Segundo a PCGO, um caseiro de uma fazenda em Alto Paraíso maltratou, por inúmeras vezes, um filhote de pastor alemão, de seis meses, chamada “Kira”. Os maus-tratos foram presenciados pela funcionária e pelo vizinho da propriedade.

As testemunhas alegaram aos policiais em depoimento que tentavam evitar as agressões, mas eram constantemente ameaçadas pelo investigado, o qual dizia que iria matá-los, caso denunciassem o crime ao dono da cachorra.

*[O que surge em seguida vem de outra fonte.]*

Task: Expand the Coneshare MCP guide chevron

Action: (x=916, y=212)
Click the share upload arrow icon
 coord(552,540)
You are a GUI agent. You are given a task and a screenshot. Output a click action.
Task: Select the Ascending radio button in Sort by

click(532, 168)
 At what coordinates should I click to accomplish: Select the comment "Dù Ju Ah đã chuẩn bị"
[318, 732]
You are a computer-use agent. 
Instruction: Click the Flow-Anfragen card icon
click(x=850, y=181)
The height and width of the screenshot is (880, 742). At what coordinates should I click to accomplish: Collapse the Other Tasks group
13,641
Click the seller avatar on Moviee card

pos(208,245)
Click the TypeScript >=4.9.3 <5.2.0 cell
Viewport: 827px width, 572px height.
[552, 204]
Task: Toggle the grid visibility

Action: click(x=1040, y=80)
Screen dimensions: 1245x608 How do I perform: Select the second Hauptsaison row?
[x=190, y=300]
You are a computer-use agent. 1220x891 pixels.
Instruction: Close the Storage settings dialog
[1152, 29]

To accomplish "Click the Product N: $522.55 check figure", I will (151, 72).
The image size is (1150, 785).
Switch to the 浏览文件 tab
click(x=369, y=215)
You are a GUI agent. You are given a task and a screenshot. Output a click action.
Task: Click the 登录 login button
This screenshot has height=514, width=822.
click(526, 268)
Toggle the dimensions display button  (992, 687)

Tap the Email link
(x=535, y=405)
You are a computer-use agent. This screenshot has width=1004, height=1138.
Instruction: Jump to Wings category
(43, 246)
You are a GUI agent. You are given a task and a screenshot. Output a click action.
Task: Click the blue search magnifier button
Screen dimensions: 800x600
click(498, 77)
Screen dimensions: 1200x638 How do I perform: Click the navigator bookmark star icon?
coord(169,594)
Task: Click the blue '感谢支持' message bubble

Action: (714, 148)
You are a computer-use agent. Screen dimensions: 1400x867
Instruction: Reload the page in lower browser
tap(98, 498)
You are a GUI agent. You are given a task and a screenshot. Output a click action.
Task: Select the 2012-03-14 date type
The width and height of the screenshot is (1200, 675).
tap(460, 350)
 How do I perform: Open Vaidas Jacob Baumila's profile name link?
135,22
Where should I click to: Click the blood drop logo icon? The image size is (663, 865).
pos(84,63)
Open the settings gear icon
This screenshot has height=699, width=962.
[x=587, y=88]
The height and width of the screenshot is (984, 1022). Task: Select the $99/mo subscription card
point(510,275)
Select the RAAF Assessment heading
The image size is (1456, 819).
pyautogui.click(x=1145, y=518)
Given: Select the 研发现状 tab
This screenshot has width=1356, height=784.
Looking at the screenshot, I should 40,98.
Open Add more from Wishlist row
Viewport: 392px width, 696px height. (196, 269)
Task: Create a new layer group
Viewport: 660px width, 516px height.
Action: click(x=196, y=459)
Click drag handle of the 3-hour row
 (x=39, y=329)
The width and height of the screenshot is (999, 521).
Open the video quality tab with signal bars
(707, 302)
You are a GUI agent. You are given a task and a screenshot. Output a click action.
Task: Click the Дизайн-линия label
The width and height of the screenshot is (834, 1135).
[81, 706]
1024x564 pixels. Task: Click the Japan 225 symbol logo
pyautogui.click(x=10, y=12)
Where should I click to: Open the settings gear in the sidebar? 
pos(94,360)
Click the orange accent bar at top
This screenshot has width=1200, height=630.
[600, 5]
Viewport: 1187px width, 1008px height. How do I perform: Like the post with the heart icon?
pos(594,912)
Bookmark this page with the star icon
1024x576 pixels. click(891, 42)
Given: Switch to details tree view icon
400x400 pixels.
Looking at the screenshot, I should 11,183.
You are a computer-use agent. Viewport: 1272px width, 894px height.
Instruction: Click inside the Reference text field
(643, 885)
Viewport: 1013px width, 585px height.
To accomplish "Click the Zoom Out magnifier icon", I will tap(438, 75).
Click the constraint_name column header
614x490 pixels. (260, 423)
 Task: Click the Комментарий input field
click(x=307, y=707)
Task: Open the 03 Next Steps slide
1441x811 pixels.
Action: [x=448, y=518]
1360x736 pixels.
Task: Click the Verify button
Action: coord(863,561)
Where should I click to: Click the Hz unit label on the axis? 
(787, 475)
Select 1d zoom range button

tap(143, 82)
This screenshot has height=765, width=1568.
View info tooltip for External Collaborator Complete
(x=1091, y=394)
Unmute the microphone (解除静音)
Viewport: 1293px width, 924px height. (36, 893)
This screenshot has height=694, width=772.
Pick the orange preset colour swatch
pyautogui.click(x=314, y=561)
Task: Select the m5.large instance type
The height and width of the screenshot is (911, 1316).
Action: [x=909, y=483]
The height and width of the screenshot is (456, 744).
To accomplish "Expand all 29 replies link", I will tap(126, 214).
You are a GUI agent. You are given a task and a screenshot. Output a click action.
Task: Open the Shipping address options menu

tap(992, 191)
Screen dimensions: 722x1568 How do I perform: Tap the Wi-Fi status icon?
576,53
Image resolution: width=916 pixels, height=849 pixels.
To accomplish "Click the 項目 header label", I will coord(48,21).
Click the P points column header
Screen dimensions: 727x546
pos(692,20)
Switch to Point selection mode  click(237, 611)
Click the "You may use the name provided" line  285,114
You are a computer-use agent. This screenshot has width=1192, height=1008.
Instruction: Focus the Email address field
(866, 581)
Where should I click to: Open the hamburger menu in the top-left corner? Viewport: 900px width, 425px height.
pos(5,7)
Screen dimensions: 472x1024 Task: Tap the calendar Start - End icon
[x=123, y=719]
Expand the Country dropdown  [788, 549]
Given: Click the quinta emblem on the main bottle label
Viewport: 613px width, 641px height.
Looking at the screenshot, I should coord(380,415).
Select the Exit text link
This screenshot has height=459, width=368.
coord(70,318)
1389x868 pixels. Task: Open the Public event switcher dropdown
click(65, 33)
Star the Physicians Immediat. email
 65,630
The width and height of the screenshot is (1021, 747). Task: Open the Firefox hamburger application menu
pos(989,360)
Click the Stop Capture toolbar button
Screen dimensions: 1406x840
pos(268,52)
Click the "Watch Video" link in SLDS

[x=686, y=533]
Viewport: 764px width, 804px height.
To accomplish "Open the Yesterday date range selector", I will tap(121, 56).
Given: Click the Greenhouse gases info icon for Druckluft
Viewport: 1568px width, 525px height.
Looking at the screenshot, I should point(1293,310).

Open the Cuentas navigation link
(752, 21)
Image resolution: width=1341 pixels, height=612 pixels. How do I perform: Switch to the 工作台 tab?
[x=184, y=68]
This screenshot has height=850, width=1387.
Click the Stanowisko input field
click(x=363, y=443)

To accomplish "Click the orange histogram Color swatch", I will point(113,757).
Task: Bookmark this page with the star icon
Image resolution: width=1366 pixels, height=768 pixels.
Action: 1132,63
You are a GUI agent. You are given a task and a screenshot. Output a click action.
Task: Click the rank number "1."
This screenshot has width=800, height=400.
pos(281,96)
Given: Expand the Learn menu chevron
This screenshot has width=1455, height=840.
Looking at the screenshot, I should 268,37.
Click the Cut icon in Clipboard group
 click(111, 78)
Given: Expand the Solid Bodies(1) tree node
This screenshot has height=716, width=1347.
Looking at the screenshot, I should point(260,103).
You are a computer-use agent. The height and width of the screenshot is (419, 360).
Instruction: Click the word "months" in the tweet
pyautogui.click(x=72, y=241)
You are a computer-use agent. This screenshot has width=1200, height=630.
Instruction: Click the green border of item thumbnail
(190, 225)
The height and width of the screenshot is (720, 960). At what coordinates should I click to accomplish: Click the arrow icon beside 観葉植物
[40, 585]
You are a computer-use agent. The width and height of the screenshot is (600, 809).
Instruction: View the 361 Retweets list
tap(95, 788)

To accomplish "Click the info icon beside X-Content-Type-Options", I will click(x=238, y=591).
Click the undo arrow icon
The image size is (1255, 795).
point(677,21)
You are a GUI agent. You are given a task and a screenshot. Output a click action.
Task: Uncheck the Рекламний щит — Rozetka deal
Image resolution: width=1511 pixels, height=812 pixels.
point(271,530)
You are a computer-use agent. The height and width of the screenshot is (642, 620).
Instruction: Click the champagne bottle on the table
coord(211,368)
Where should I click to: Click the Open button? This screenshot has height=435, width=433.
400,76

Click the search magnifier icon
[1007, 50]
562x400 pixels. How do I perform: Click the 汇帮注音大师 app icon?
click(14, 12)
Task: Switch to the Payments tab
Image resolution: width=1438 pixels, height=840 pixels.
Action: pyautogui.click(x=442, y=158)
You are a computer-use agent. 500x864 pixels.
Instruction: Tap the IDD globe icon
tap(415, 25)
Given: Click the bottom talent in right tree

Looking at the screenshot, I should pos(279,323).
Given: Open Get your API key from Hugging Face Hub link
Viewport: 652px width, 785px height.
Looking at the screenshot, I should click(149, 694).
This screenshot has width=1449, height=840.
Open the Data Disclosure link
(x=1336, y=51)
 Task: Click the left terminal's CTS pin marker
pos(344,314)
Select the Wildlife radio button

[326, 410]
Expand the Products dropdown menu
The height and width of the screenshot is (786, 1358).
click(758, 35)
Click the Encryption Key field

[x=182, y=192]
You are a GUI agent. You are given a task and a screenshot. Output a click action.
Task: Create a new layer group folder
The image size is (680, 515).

Com as agressões, a cachorra ficou em estado extremante debilitado, com hemorragia interna e com aparente abuso sexual, quando, então, o dono do animal tomou conhecimento dos fatos e a levou imediatamente a Brasília/DF, onde o filhote permaneceu internado em clínica veterinária.

Violência contínua

As testemunhas relataram que os maus-tratos eram contínuos, principalmente durante a noite, quando elas estavam dormindo. Consta ainda nas declarações das testemunhas que o investigado arremessava a cachorra contra o arame e batia nela com pedaço de madeira.

Após ter conhecimento dos fatos, o proprietário da cachorra demitiu o caseiro e ele também passou a ameaçá-lo. Além das testemunhas presenciais, os policiais juntaram aos autos vídeos comprovando as agressões, além de todo relatório médico veterinário que comprova as agressões.

Em vídeo divulgado pela Polícia Civil, é possível ver a filhote sangrando, com hemorragia interna. O atual estado de saúde dela não foi divulgado.

Investigação

O homem foi preso pela PCGO nesta terça em Alto Paraíso, cidade para qual o suspeito se mudou após a demissão. Ele foi recolhido à unidade prisional e encontra-se à disposição do Poder Judiciário. A Operação de prisão ao suspeito recebeu o nome de São Francisco de Assis, em alusão ao santo “protetor dos animais”.